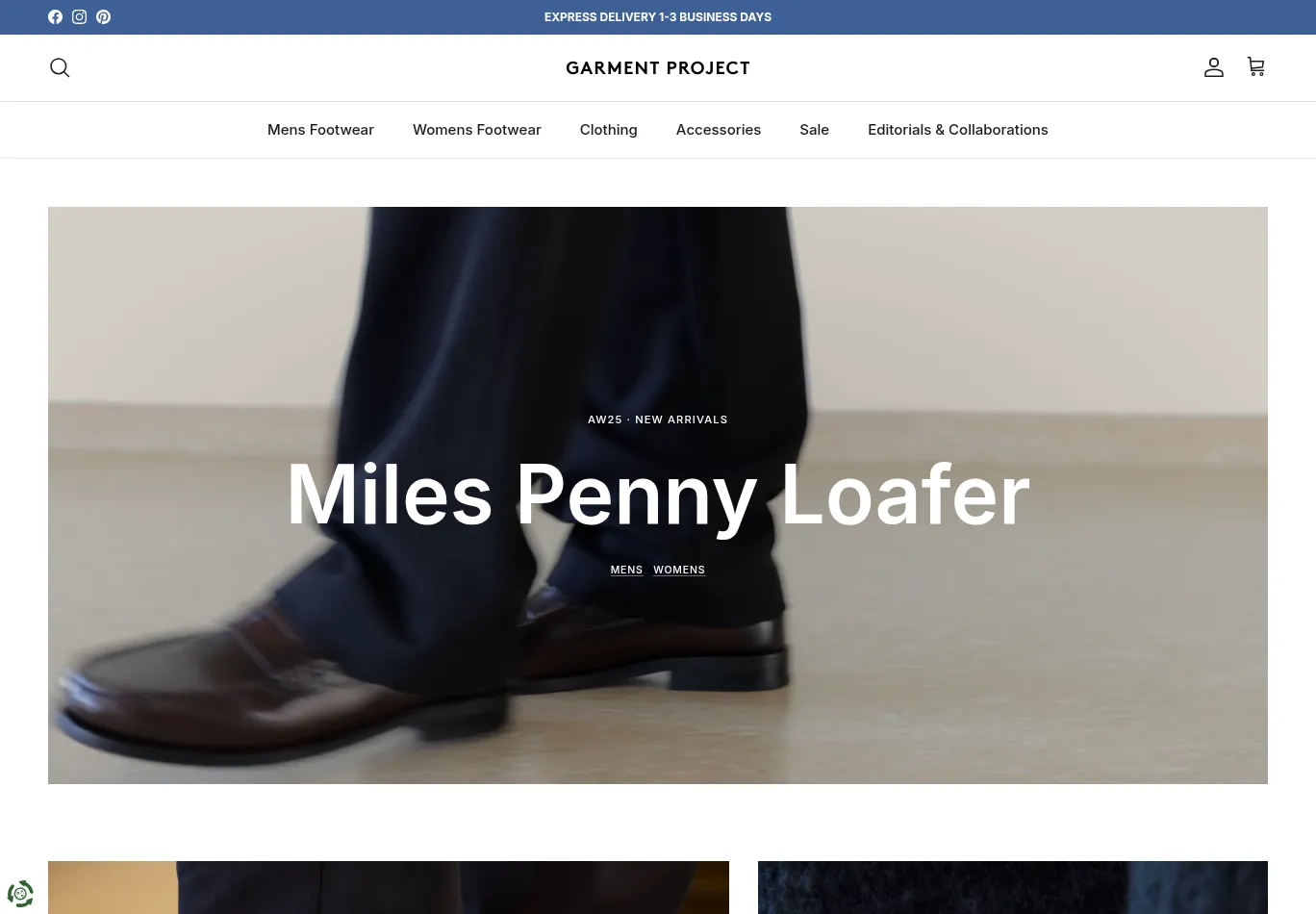Open the lower right dark fabric thumbnail

tap(1013, 887)
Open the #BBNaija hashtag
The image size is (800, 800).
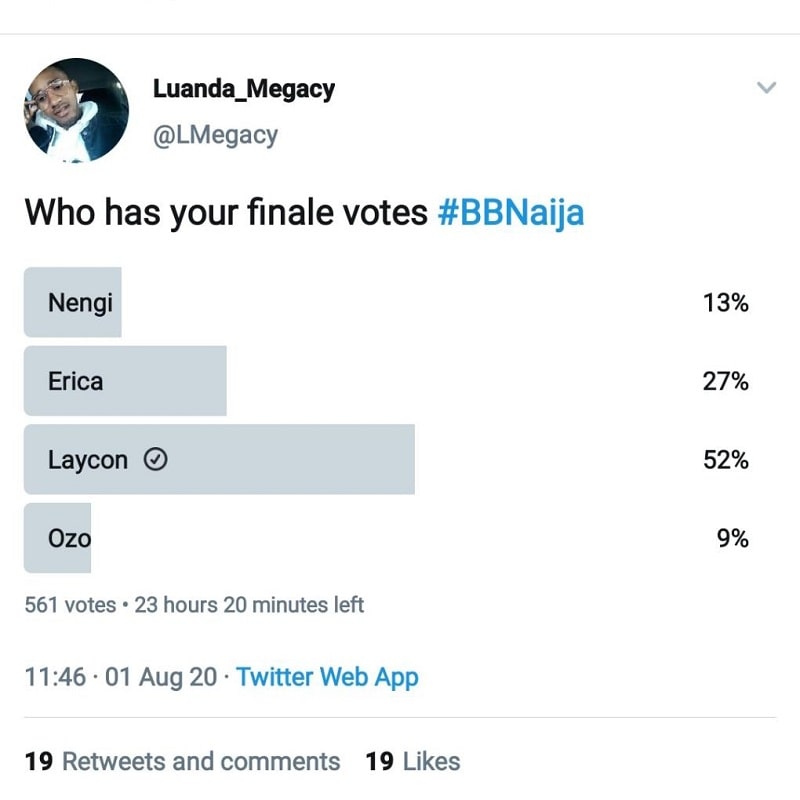[511, 213]
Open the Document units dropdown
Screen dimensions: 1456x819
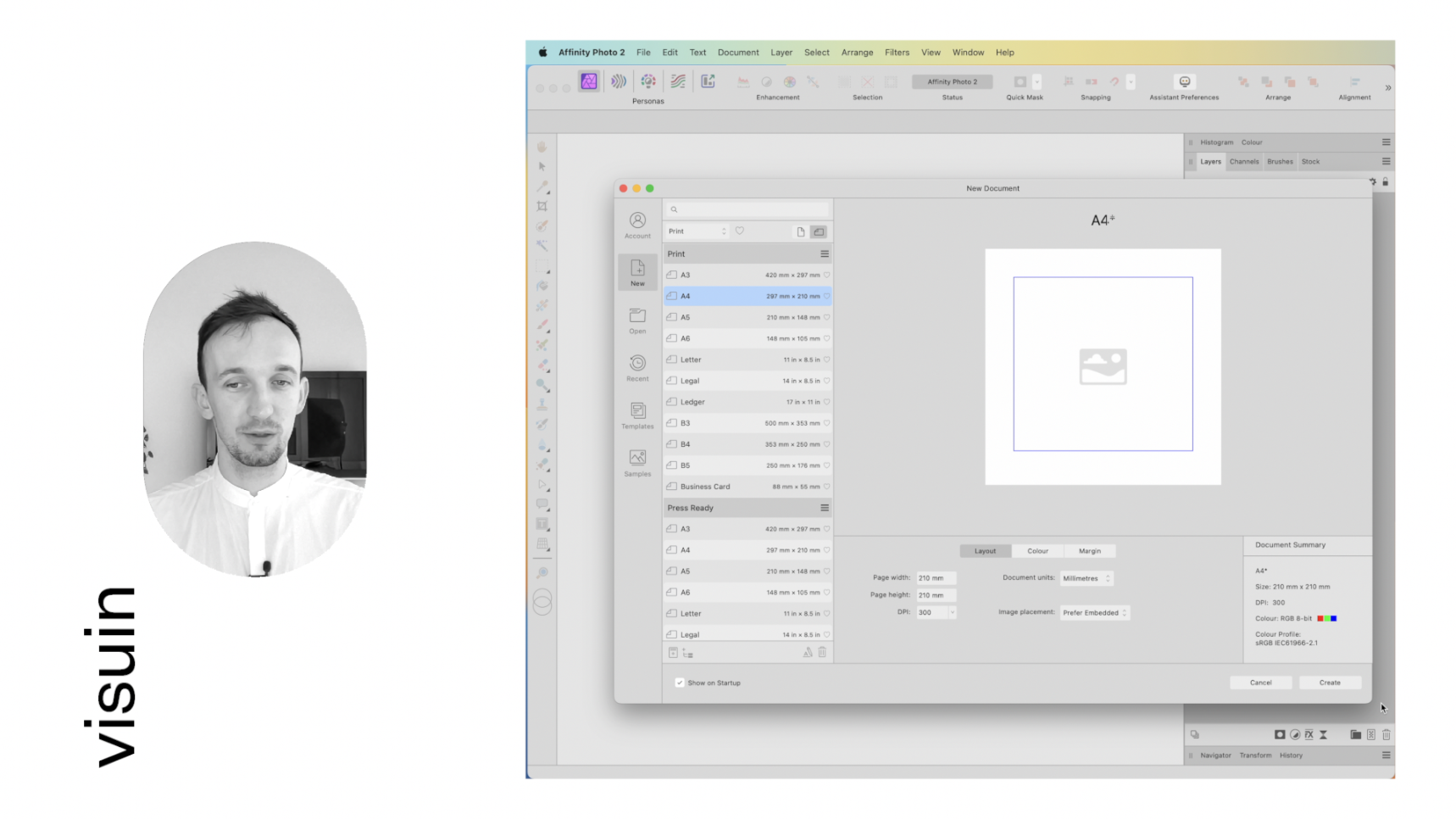pos(1086,578)
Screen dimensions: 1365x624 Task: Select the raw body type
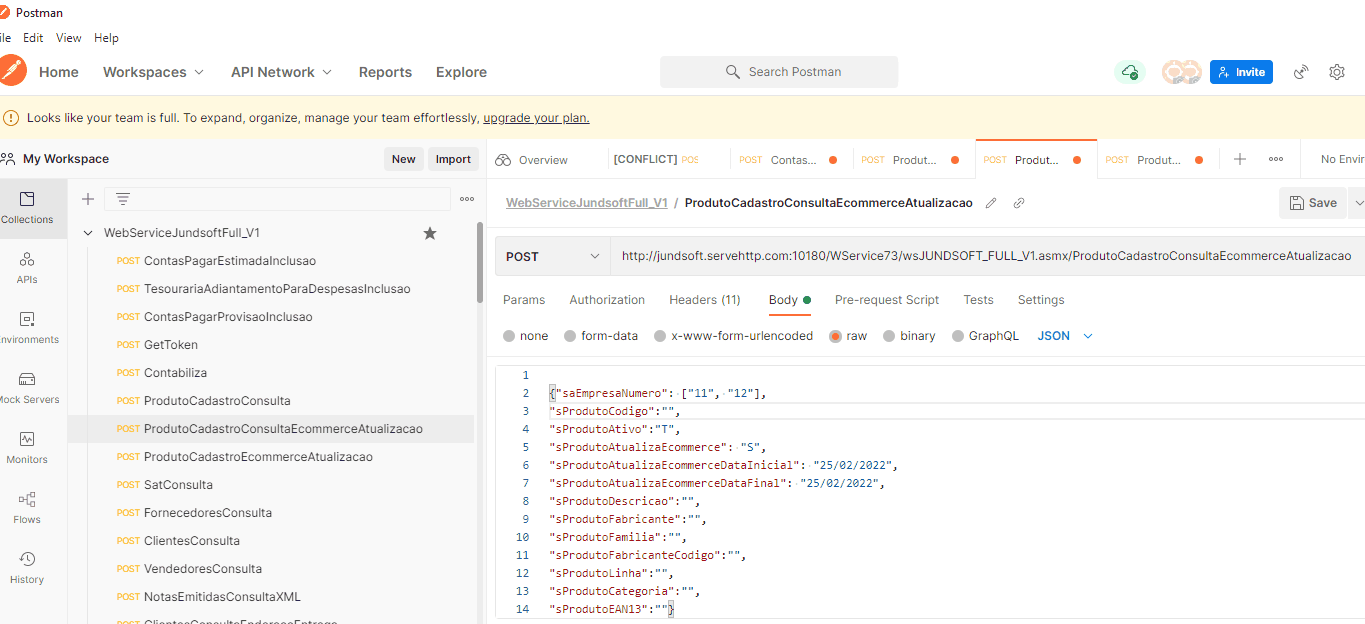click(836, 336)
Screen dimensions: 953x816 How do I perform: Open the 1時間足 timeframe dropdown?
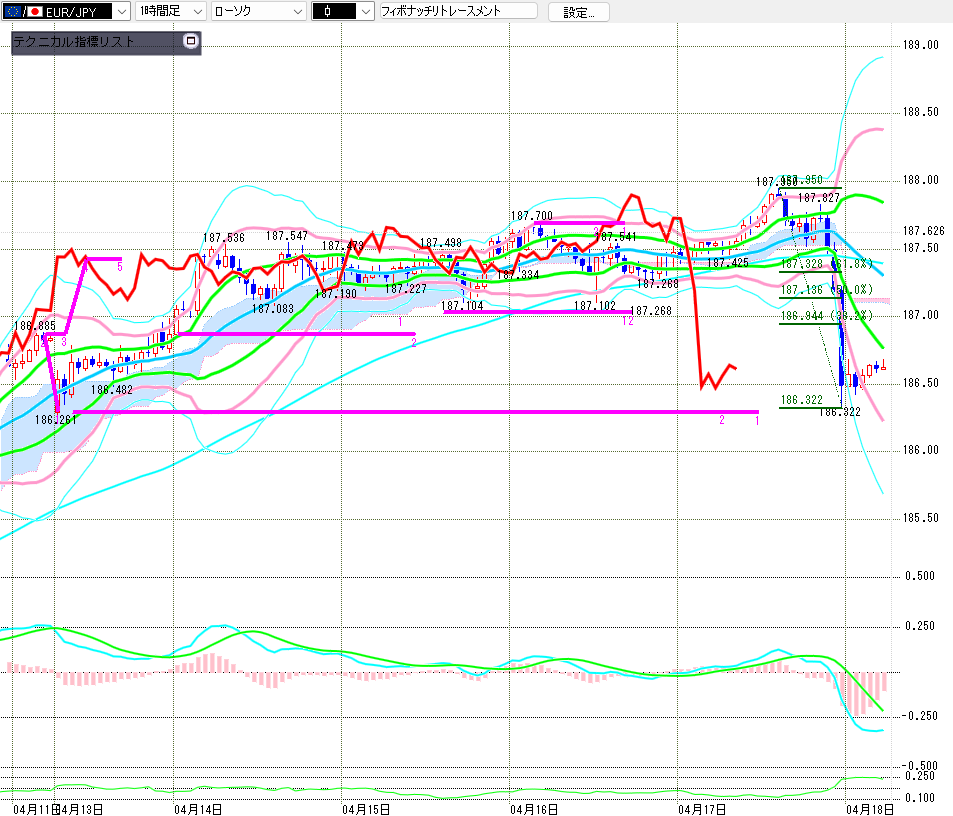point(196,12)
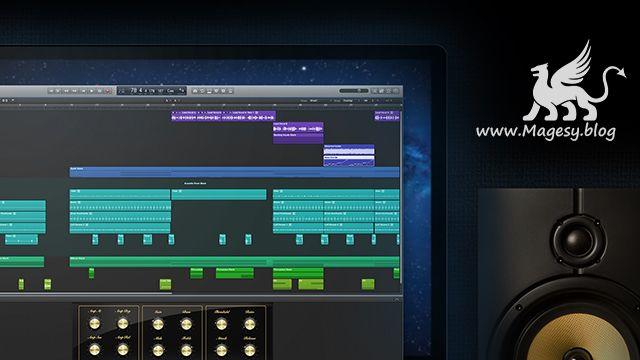Open the www.Magesy.blog link
This screenshot has height=360, width=640.
click(546, 132)
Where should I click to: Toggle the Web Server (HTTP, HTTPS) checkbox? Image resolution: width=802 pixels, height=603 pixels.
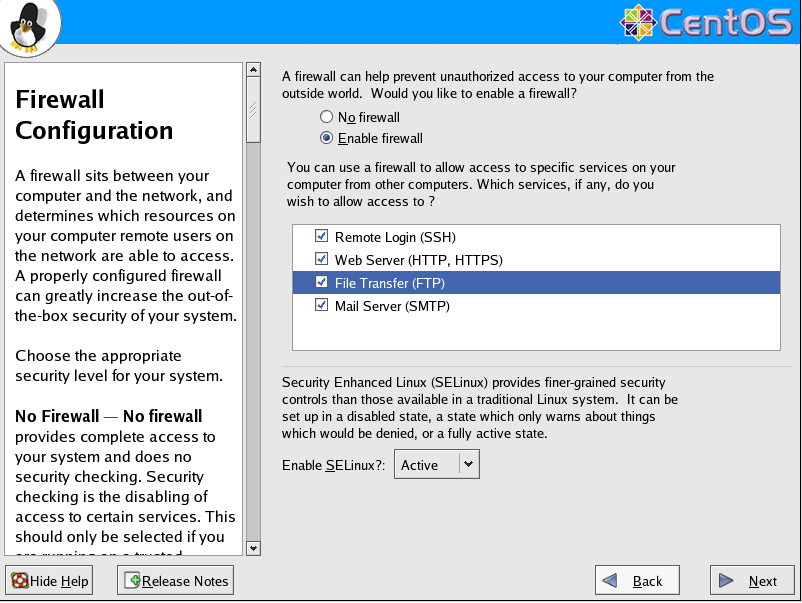point(321,260)
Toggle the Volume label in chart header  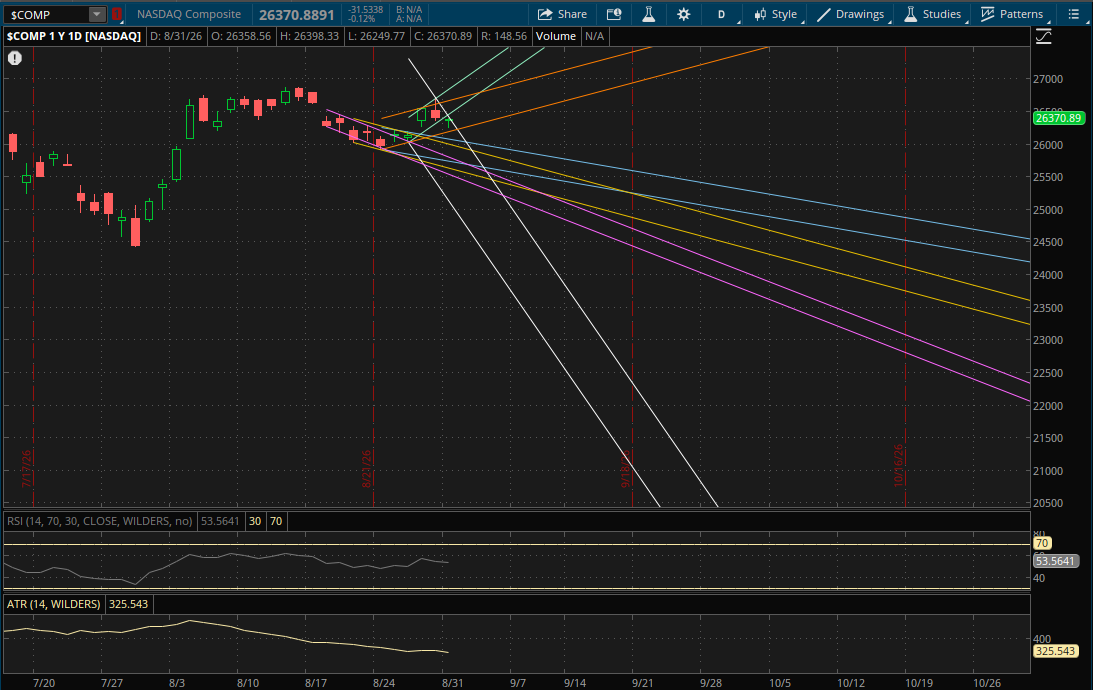(x=556, y=36)
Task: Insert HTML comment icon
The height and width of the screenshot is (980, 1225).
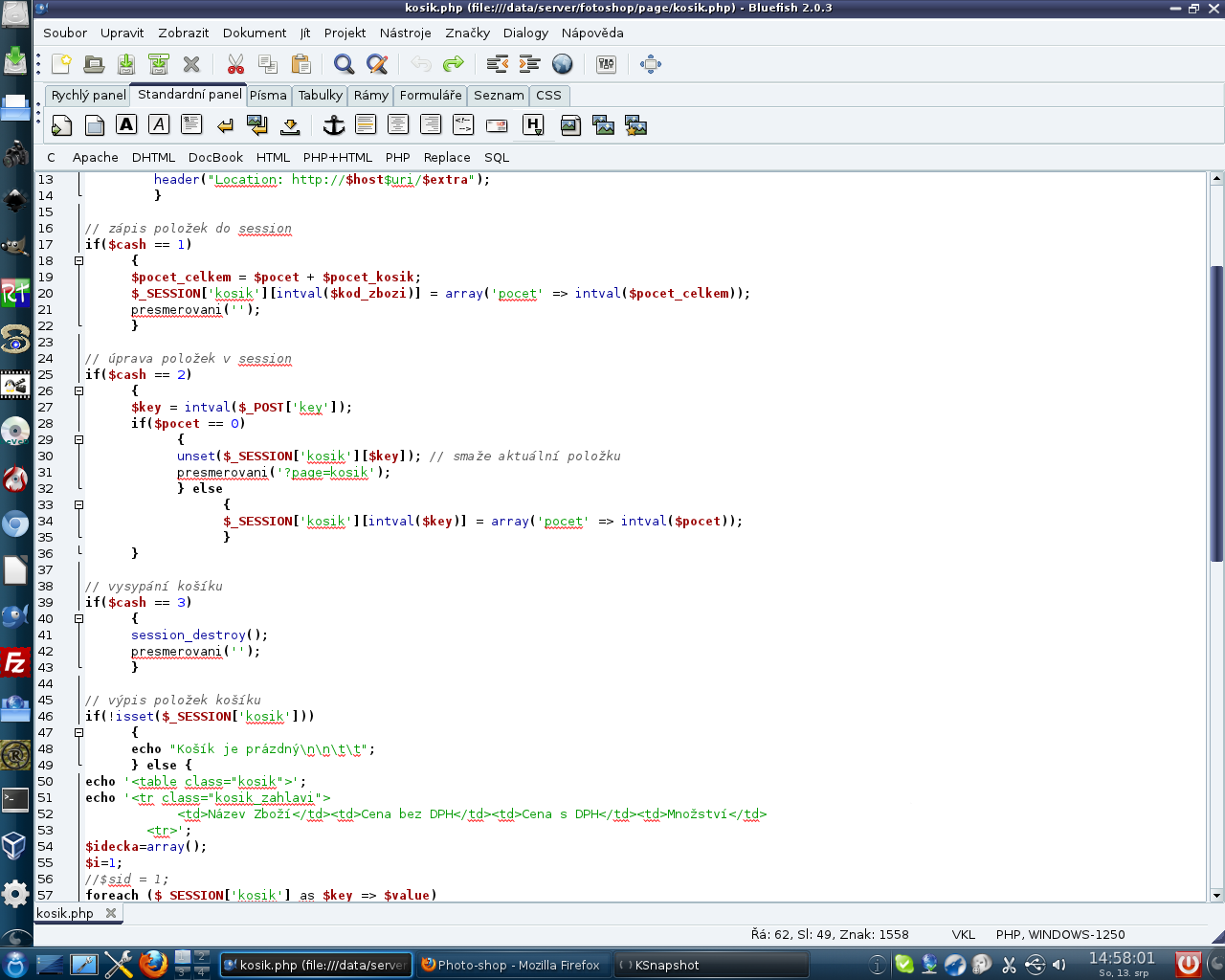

Exercise aim:
Return exactly the lines from the line with "Task: Insert HTML comment icon" through the last line of the data above, both included; pictures do not go in the answer.

The completed task:
Task: Insert HTML comment icon
The height and width of the screenshot is (980, 1225).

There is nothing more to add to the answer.